Contrastive Learning with Positive-Negative Frame Mask for Music Representation
This work addresses the challenge of noisy frame-level elements in music representation learning for acoustic signal processing, offering an incremental improvement over existing contrastive learning approaches.
The paper tackles the problem of learning effective music representations by addressing the neglect of inessential or noisy elements at the frame level in existing contrastive learning methods, proposing PEMR which uses a Positive-Negative frame mask to generate self-augmented samples and achieves improved performance on music classification and cover song identification tasks across four public datasets.
Self-supervised learning, especially contrastive learning, has made an outstanding contribution to the development of many deep learning research fields. Recently, researchers in the acoustic signal processing field noticed its success and leveraged contrastive learning for better music representation.
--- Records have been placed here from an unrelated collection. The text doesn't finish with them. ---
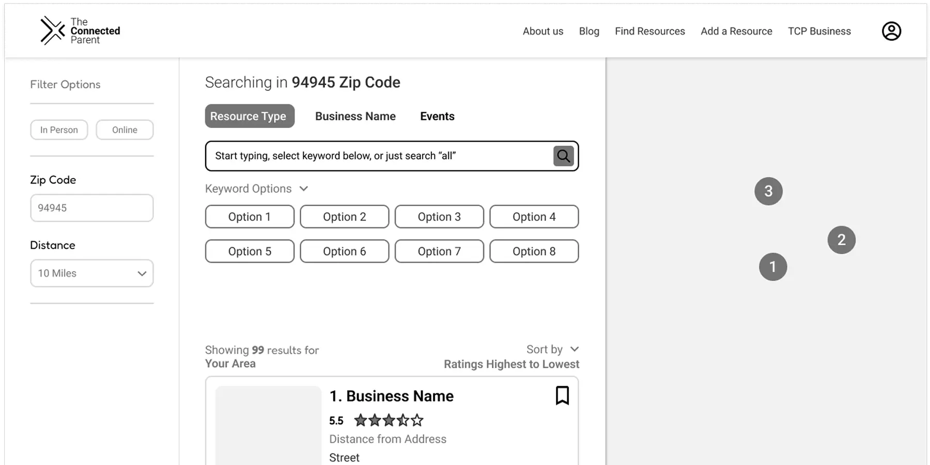Image resolution: width=930 pixels, height=465 pixels.
Task: Click the fourth star in the rating
Action: click(x=402, y=420)
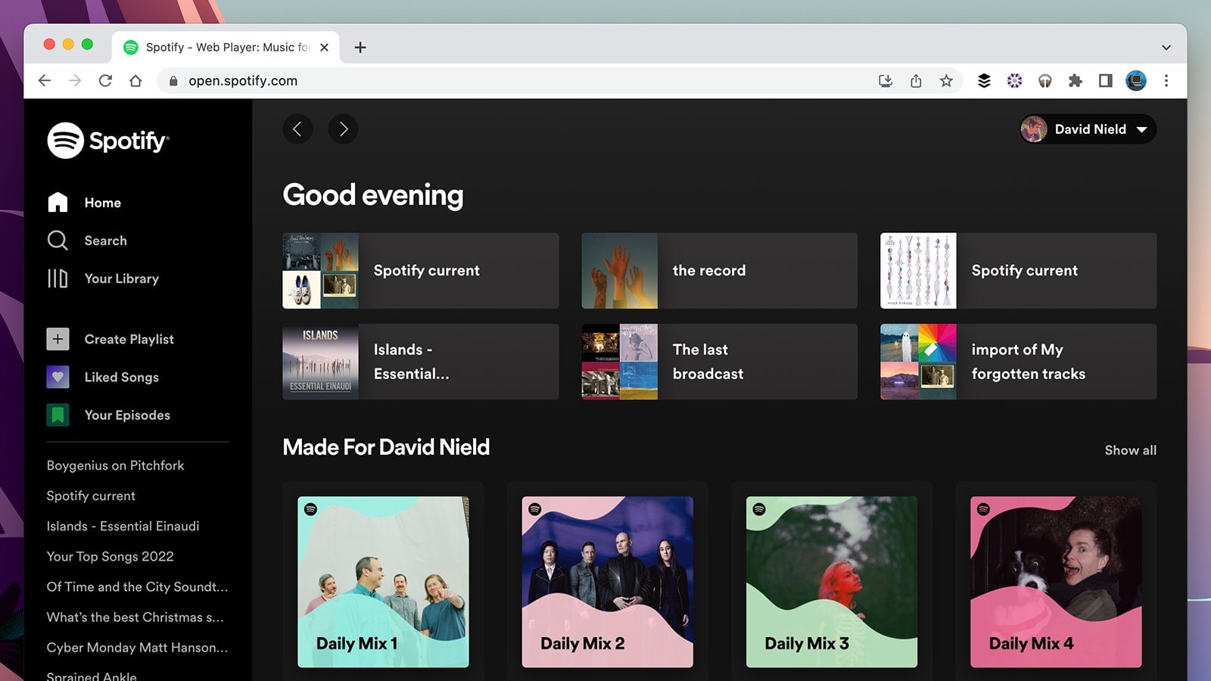Select the Search magnifying glass icon

point(58,241)
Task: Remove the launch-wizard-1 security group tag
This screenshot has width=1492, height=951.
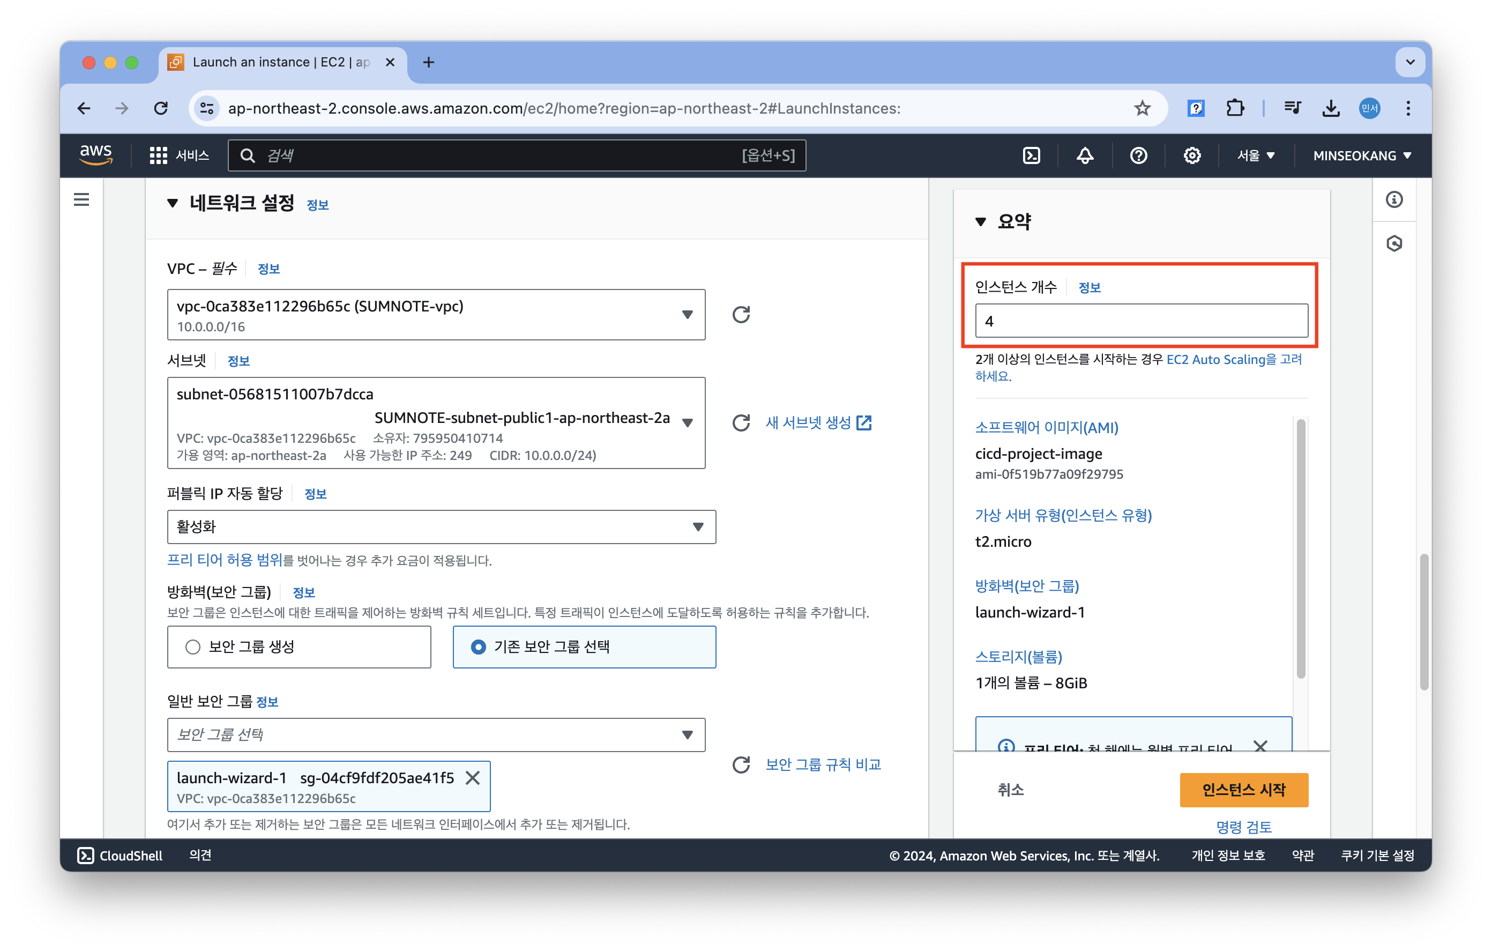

Typically, existing approaches maximize the similarity between two distorted audio segments sampled from the same music. In other words, they ensure a semantic agreement at the music level. However, those coarse-grained methods neglect some inessential or noisy elements at the frame level, which may be detrimental to the model to learn the effective representation of music. Towards this end, this paper proposes a novel Positive-nEgative frame mask for Music Representation based on the contrastive learning framework, abbreviated as PEMR. Concretely, PEMR incorporates a Positive-Negative Mask Generation module, which leverages transformer blocks to generate frame masks on the Log-Mel spectrogram. We can generate self-augmented negative and positive samples by masking important components or inessential components, respectively. We devise a novel contrastive learning objective to accommodate both self-augmented positives/negatives sampled from the same music. We conduct experiments on four public datasets. The experimental results of two music-related downstream tasks, music classification, and cover song identification, demonstrate the generalization ability and transferability of music representation learned by PEMR.